**Provided information**
_____

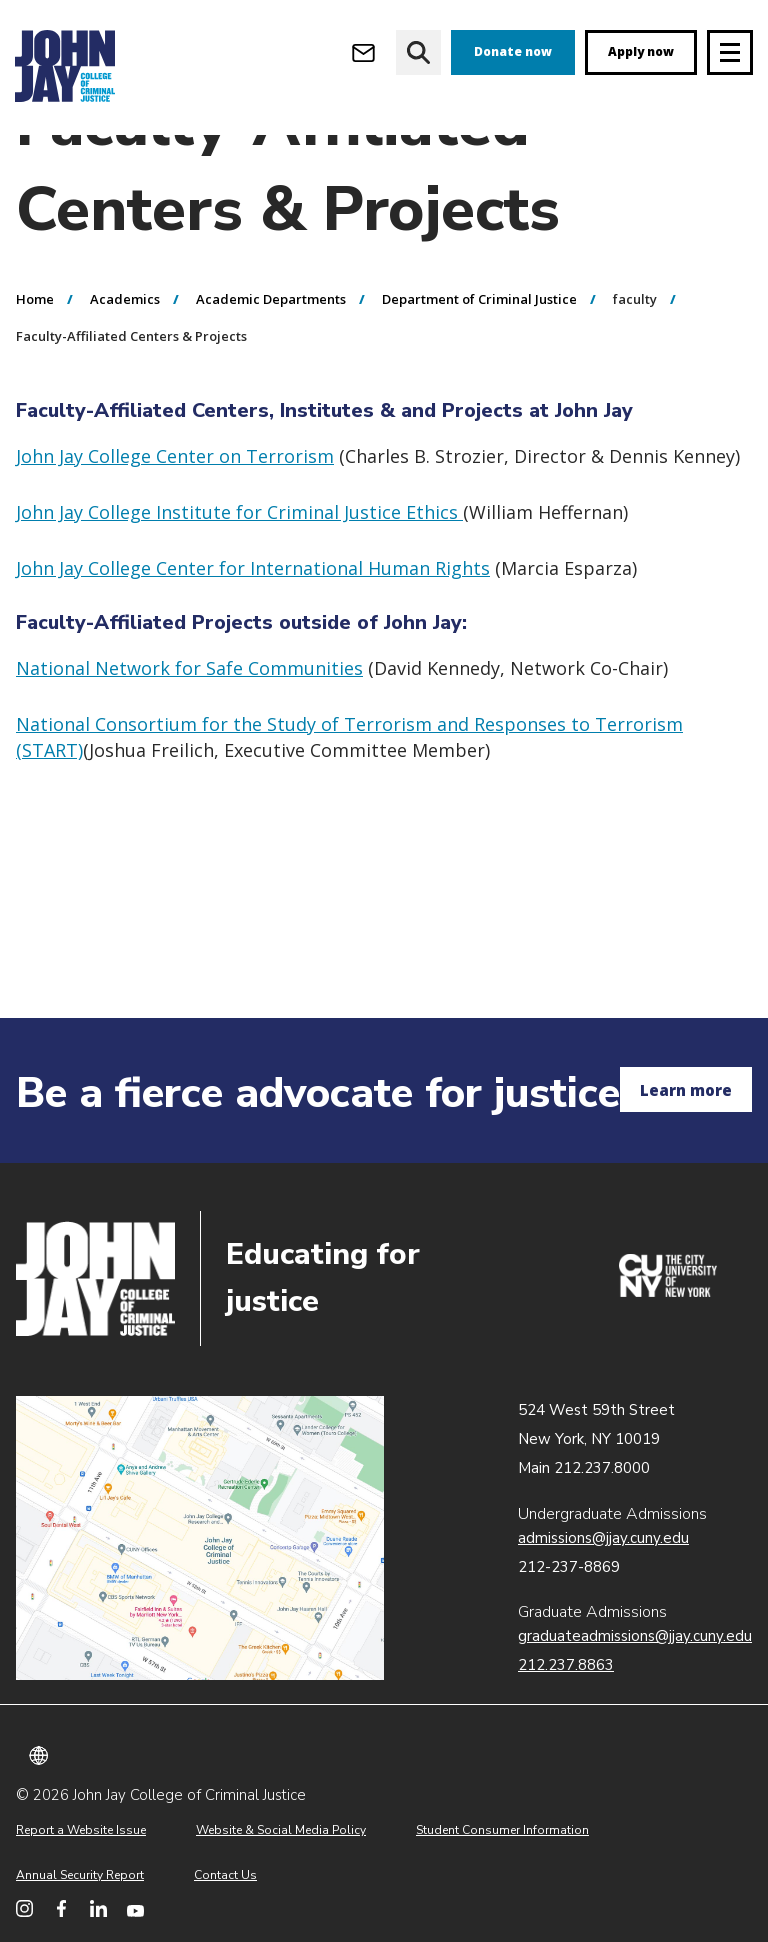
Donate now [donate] (513, 51)
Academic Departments (271, 368)
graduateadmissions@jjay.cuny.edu (635, 1636)
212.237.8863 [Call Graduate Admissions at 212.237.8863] (566, 1665)
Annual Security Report (80, 1875)
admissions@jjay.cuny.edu (603, 1538)
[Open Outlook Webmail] (363, 52)
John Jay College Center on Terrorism (175, 525)
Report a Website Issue (81, 1830)
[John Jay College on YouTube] (135, 1908)
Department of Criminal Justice (479, 368)
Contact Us (225, 1875)
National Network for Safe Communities (189, 737)
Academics (125, 368)
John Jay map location (200, 1538)
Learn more (686, 1090)
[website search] (418, 52)
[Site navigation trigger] (730, 52)
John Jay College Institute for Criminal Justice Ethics (239, 581)
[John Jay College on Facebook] (61, 1908)
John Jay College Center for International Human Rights (253, 637)
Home (35, 368)
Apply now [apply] (641, 51)
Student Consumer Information (502, 1830)
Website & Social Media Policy (281, 1830)
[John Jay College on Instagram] (24, 1908)
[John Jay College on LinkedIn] (98, 1908)
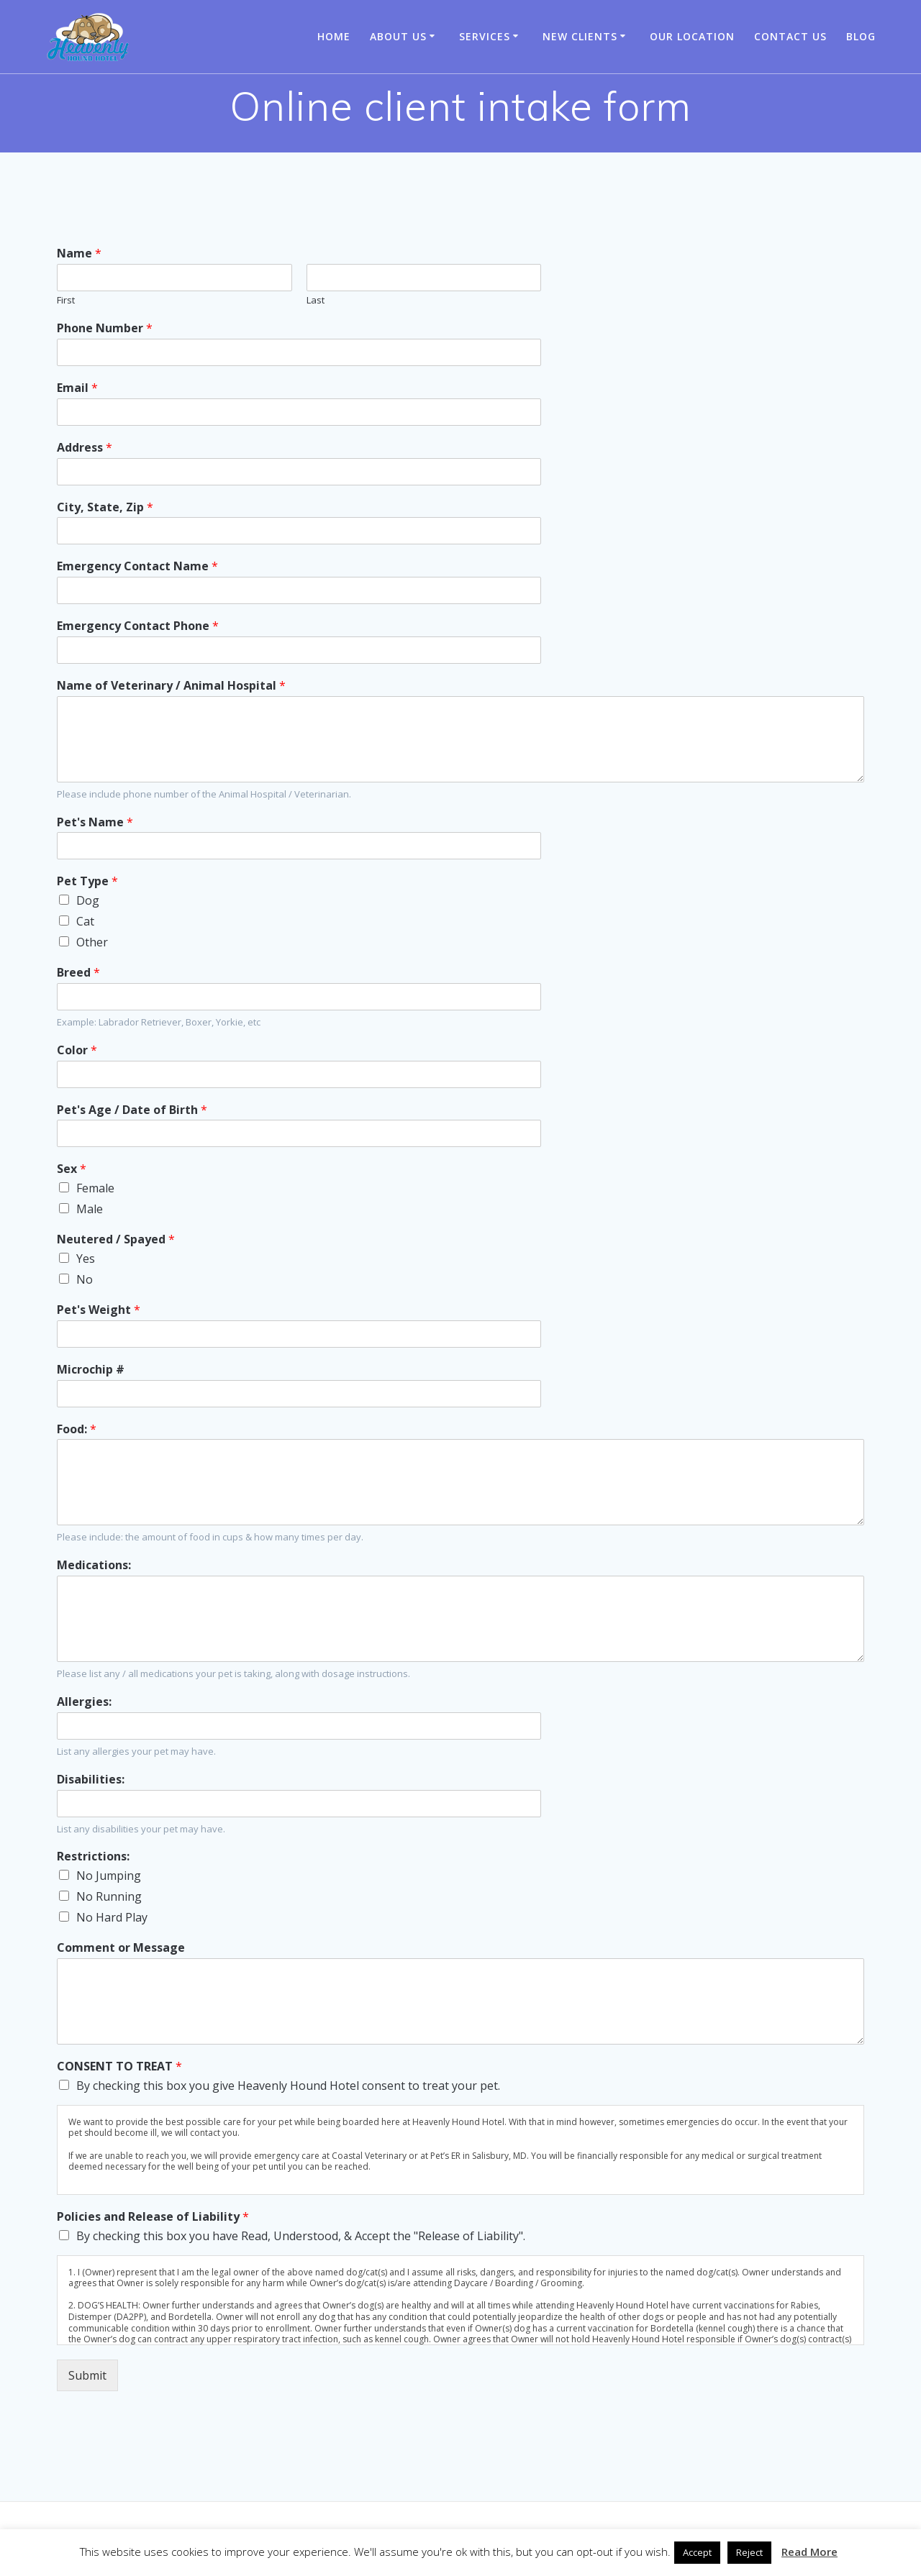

_____

**Your goal**
Please turn the items above into a Markdown table with the columns Row and Item, one numbered row per line and blank lines left out. Include every item, but leave the pictures out of the answer.

**The output**
| Row | Item |
|---|---|
| 1 | Donate now [donate] (513, 51) |
| 2 | Academic Departments (271, 368) |
| 3 | graduateadmissions@jjay.cuny.edu (635, 1636) |
| 4 | 212.237.8863 [Call Graduate Admissions at 212.237.8863] (566, 1665) |
| 5 | Annual Security Report (80, 1875) |
| 6 | admissions@jjay.cuny.edu (603, 1538) |
| 7 | [Open Outlook Webmail] (363, 52) |
| 8 | John Jay College Center on Terrorism (175, 525) |
| 9 | Report a Website Issue (81, 1830) |
| 10 | [John Jay College on YouTube] (135, 1908) |
| 11 | Department of Criminal Justice (479, 368) |
| 12 | Contact Us (225, 1875) |
| 13 | National Network for Safe Communities (189, 737) |
| 14 | Academics (125, 368) |
| 15 | John Jay map location (200, 1538) |
| 16 | Learn more (686, 1090) |
| 17 | [website search] (418, 52) |
| 18 | [Site navigation trigger] (730, 52) |
| 19 | John Jay College Institute for Criminal Justice Ethics (239, 581) |
| 20 | [John Jay College on Facebook] (61, 1908) |
| 21 | John Jay College Center for International Human Rights (253, 637) |
| 22 | Home (35, 368) |
| 23 | Apply now [apply] (641, 51) |
| 24 | Student Consumer Information (502, 1830) |
| 25 | Website & Social Media Policy (281, 1830) |
| 26 | [John Jay College on Instagram] (24, 1908) |
| 27 | [John Jay College on LinkedIn] (98, 1908) |